▶ EXTRACTED ENTRIES:
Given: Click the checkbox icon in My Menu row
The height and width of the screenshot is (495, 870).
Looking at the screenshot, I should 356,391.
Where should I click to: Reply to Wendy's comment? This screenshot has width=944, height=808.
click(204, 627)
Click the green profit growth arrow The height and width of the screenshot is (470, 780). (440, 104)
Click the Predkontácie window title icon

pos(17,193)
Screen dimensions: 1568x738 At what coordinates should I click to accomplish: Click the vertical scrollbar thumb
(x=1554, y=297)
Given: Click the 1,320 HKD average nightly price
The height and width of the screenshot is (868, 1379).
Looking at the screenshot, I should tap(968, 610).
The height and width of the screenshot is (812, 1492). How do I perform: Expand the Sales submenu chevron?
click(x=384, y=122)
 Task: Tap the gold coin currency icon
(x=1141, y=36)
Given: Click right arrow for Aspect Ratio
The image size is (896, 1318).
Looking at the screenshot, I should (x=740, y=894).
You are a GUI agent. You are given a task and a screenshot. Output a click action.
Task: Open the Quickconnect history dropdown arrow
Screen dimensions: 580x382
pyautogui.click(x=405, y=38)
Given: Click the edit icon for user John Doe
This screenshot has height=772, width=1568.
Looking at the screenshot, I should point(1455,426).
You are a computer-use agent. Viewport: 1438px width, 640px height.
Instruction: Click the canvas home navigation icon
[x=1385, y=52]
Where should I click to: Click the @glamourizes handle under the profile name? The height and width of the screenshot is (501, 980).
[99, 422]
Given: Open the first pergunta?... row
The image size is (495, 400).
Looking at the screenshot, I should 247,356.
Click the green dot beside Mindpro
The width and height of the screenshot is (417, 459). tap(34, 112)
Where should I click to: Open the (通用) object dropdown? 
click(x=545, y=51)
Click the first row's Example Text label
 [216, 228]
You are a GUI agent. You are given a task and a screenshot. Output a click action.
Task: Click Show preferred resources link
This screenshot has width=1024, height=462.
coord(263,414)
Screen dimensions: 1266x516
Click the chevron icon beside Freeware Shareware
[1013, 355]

▶ PROBLEM:
Take the records shown above and output them again exactly.

▶ RESULT:
Given: Click the checkbox icon in My Menu row
The height and width of the screenshot is (495, 870).
Looking at the screenshot, I should 356,391.
Where should I click to: Reply to Wendy's comment? This screenshot has width=944, height=808.
click(204, 627)
Click the green profit growth arrow The height and width of the screenshot is (470, 780). (440, 104)
Click the Predkontácie window title icon

pos(17,193)
Screen dimensions: 1568x738 At what coordinates should I click to accomplish: Click the vertical scrollbar thumb
(x=1554, y=297)
Given: Click the 1,320 HKD average nightly price
The height and width of the screenshot is (868, 1379).
Looking at the screenshot, I should tap(968, 610).
The height and width of the screenshot is (812, 1492). How do I perform: Expand the Sales submenu chevron?
click(x=384, y=122)
 Task: Tap the gold coin currency icon
(x=1141, y=36)
Given: Click right arrow for Aspect Ratio
The image size is (896, 1318).
Looking at the screenshot, I should (x=740, y=894).
You are a GUI agent. You are given a task and a screenshot. Output a click action.
Task: Open the Quickconnect history dropdown arrow
Screen dimensions: 580x382
pyautogui.click(x=405, y=38)
Given: Click the edit icon for user John Doe
This screenshot has height=772, width=1568.
Looking at the screenshot, I should point(1455,426).
You are a computer-use agent. Viewport: 1438px width, 640px height.
Instruction: Click the canvas home navigation icon
[x=1385, y=52]
Where should I click to: Click the @glamourizes handle under the profile name? The height and width of the screenshot is (501, 980).
[99, 422]
Given: Open the first pergunta?... row
The image size is (495, 400).
Looking at the screenshot, I should 247,356.
Click the green dot beside Mindpro
The width and height of the screenshot is (417, 459). tap(34, 112)
Where should I click to: Open the (通用) object dropdown? 
click(x=545, y=51)
Click the first row's Example Text label
 [216, 228]
You are a GUI agent. You are given a task and a screenshot. Output a click action.
Task: Click Show preferred resources link
This screenshot has width=1024, height=462.
coord(263,414)
Screen dimensions: 1266x516
Click the chevron icon beside Freeware Shareware
[1013, 355]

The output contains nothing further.